Dalam konteks pertanyaan-pertanyaan berusan, yang pertama perlu kita luruskan bahwa OSIS tidak sepenuhnya mandek, stagnan, atau sama sekali tidak berjalan. Beberapa program memang harus diakui, sebagiannya tidak terlaksana dan tetap menjadi ide yang hampa dalam lembar-lembar agenda yang mungkin sudah terlupakan.

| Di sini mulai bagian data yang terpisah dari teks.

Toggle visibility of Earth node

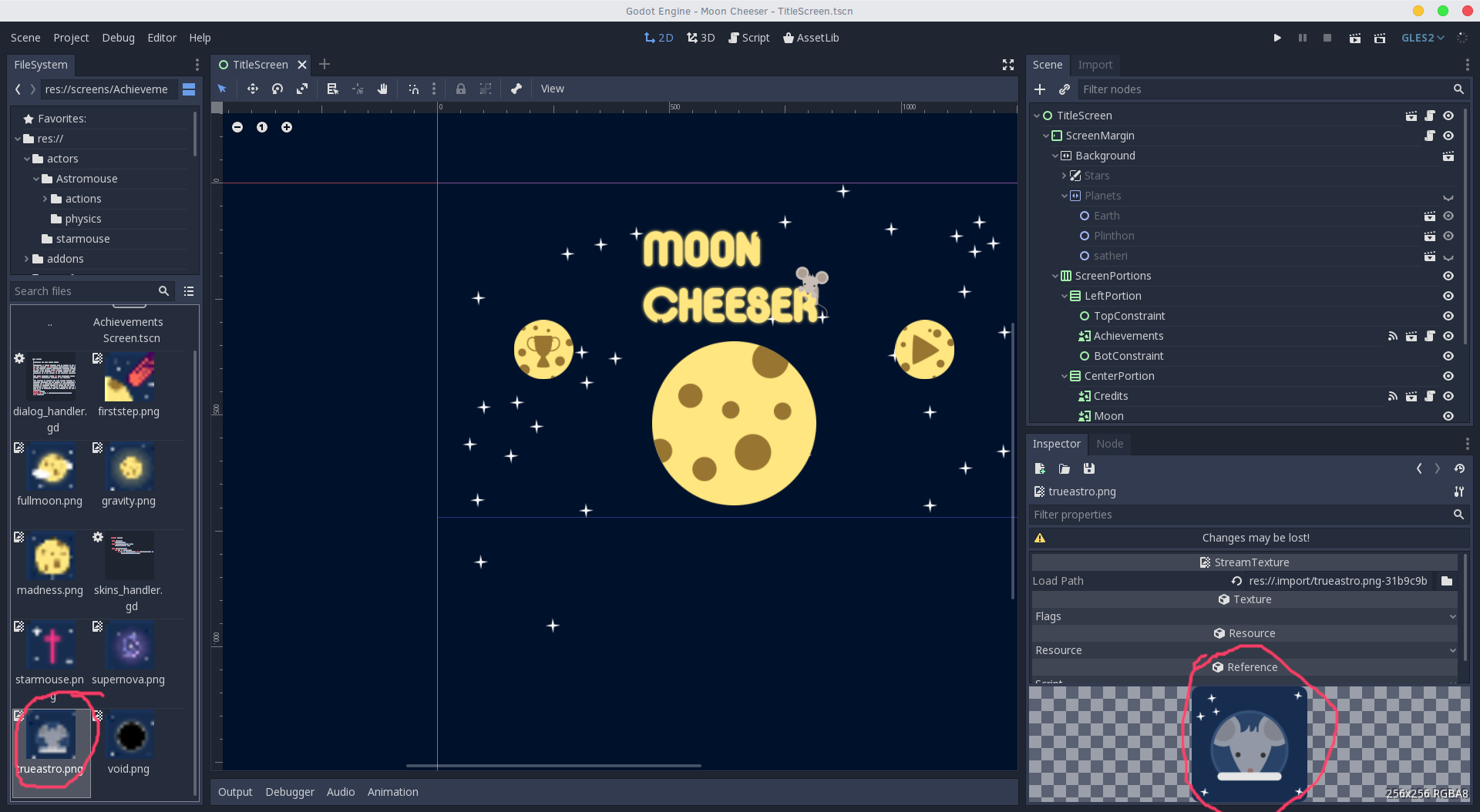pos(1448,216)
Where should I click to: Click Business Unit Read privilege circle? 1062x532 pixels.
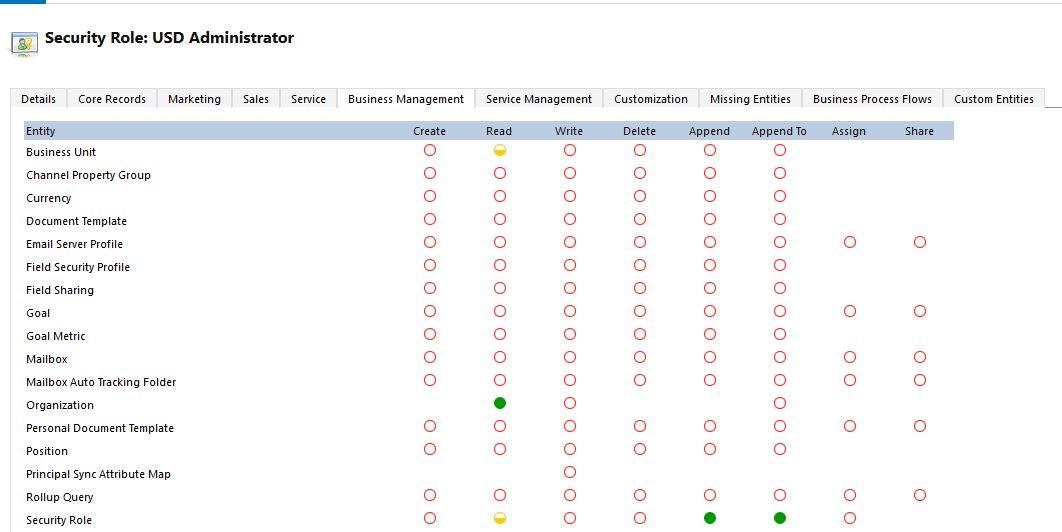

Tetapi, sebagian yang lain bisa kita saksikan dalam sederet dokumentasi OSIS itu sendiri, mulai dari foto-foto acara dan sebagainya.
Organisasi apapun, termasuk OSIS, dapat suatu waktu menjadi stagnan kalau di dalamnya terdapat beberapa hal yang, dalam hemat penulis, meliputi: (1) hantaman krisis kepemimpinan (leadership). Sudah mafhum, kepemimpinan memegang peranan paling signifikan dalam menentukan progres-tidaknya sebuah organisasi. Tanpa kepemimpinan yang ideal, eksistensi organisasi tinggal menunggu waktu untuk segera lenyap dari permukaan.
(2) Organisasi kurang memperoleh dukungan dari berbagai pihak, baik dalam konteks internal maupun eksternal organisasi. (3) Organisasi tidak lagi memiliki regenerasi sama sekali di tengah membeludaknya pertumbuhan organisasi-organisasi baru di pentas modernitas. Dan (4) Banyaknya program mengakibatkan benturan program tak terhindarkan. Kondisi ini, pada gilirannya menimbulkan situasi chaos.
Sampai di sini, untuk menyambut kejayaan, sebuah organisasi perlu menyelesaikan problematikanya dahulu sampai ke akar-akarnya. Jadi, bukan seperti membersihkan rumput di halaman: rumputnya dipotong, akarnya dibiarkan. Alhasil, tumbuhlah rumput itu kembali.